_指示文_
下の一覧のうち「This screenshot has width=1253, height=2576.」を含む行から始め、「coordinates (1408, 704).」を含む行までを、空行を除いて番号付きリストとして並べてください。

_抜粋一覧_

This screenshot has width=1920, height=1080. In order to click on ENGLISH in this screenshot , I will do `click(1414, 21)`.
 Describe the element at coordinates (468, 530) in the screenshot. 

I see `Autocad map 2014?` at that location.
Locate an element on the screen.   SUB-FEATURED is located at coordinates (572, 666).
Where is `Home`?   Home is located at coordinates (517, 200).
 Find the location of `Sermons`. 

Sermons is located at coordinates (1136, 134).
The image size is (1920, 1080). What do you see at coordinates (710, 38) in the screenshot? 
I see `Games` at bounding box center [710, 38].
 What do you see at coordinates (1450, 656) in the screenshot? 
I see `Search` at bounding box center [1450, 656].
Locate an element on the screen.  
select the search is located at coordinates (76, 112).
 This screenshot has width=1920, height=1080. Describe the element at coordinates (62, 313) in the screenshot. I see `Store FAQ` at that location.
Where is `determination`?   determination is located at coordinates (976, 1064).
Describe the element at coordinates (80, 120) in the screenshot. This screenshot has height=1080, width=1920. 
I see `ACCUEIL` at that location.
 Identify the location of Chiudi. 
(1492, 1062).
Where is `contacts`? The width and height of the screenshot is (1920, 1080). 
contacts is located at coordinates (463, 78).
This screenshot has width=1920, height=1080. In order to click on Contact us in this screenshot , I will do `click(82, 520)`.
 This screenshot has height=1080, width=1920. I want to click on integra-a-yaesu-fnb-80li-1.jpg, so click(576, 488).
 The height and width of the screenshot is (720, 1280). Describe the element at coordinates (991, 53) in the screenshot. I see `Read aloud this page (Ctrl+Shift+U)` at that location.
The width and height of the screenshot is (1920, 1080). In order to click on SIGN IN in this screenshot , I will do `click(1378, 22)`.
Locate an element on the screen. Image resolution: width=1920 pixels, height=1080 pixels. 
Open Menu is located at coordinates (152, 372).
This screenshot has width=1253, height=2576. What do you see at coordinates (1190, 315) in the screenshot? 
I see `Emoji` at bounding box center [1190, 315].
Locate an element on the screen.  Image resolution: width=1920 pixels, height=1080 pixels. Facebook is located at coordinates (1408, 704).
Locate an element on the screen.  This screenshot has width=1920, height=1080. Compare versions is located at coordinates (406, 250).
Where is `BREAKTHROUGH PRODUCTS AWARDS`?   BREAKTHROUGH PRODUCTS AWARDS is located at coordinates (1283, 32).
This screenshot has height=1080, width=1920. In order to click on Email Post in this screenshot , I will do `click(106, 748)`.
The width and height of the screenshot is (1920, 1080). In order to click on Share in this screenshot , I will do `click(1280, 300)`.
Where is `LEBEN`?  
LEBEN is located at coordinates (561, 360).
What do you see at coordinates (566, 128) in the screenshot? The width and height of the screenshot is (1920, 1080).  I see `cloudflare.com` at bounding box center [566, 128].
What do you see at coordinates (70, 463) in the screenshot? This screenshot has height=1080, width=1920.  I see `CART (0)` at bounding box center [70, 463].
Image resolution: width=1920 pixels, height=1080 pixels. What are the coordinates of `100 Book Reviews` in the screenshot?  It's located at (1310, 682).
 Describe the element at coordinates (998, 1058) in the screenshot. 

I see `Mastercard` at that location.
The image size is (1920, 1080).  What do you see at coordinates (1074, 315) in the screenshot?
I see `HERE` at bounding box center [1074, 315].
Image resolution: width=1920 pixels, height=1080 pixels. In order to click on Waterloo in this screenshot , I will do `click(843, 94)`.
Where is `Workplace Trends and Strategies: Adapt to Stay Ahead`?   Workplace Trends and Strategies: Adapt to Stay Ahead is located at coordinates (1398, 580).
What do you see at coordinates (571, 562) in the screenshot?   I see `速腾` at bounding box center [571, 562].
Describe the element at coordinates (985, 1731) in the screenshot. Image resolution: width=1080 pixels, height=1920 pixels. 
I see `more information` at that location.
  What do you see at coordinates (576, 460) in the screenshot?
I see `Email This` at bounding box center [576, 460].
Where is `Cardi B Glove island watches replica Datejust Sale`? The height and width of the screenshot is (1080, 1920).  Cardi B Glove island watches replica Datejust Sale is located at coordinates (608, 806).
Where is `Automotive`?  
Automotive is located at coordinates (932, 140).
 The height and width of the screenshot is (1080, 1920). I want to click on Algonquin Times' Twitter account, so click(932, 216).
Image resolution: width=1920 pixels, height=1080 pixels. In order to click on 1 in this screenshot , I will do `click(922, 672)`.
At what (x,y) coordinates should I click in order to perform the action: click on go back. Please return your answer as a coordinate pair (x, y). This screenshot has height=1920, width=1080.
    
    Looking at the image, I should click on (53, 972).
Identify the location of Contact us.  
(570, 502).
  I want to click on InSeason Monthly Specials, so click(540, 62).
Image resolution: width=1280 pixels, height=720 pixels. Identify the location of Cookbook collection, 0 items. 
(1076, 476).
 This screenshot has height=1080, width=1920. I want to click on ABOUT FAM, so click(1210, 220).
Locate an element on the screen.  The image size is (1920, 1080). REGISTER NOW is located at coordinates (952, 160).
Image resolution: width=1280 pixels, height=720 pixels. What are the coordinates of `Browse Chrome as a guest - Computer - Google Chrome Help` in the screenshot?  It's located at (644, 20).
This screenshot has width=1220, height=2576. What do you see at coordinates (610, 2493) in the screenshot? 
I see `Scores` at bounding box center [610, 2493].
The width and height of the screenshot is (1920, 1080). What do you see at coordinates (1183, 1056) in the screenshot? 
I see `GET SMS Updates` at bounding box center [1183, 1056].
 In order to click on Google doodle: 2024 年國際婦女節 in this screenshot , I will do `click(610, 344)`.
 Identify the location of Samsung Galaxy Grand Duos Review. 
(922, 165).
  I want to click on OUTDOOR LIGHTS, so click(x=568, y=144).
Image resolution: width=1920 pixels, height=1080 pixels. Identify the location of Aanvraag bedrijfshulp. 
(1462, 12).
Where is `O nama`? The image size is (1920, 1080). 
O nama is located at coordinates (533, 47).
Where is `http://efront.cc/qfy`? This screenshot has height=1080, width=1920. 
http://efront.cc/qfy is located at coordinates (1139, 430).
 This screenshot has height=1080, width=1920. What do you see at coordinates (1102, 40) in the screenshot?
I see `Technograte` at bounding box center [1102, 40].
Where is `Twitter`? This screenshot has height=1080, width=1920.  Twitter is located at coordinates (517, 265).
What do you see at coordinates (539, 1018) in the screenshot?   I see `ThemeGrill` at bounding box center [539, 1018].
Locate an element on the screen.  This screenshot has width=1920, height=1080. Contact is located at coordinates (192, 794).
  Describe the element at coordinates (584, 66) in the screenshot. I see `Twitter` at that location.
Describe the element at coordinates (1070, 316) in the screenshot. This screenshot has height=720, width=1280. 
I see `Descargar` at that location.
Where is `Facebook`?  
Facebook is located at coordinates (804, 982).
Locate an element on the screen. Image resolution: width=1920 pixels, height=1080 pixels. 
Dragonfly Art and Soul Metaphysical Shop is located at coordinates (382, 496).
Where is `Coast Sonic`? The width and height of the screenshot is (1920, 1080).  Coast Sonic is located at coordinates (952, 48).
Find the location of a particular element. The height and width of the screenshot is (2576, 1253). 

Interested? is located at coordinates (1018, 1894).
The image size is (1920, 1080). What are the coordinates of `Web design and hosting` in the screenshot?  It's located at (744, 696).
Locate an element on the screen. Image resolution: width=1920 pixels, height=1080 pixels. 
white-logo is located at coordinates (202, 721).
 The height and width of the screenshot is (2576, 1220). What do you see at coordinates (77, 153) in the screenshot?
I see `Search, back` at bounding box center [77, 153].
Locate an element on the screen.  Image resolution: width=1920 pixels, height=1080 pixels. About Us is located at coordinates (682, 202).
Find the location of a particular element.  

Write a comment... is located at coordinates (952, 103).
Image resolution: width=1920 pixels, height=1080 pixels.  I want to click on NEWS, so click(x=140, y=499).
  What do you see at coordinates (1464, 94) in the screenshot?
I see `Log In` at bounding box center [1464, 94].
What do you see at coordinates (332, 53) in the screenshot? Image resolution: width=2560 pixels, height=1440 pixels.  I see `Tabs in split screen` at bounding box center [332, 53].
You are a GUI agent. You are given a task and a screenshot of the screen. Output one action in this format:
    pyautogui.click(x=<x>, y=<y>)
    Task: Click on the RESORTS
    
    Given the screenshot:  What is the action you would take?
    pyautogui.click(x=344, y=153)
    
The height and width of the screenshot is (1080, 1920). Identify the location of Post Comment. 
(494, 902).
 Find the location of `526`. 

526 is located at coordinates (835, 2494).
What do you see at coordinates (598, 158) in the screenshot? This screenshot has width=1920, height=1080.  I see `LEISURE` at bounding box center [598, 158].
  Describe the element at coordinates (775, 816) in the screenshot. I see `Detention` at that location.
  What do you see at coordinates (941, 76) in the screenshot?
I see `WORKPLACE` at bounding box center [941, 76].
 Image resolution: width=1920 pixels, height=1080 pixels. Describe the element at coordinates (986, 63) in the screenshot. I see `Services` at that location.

_回答_
1. This screenshot has width=1253, height=2576. What do you see at coordinates (1190, 315) in the screenshot? 
2. I see `Emoji` at bounding box center [1190, 315].
3. Locate an element on the screen.  Image resolution: width=1920 pixels, height=1080 pixels. Facebook is located at coordinates (1408, 704).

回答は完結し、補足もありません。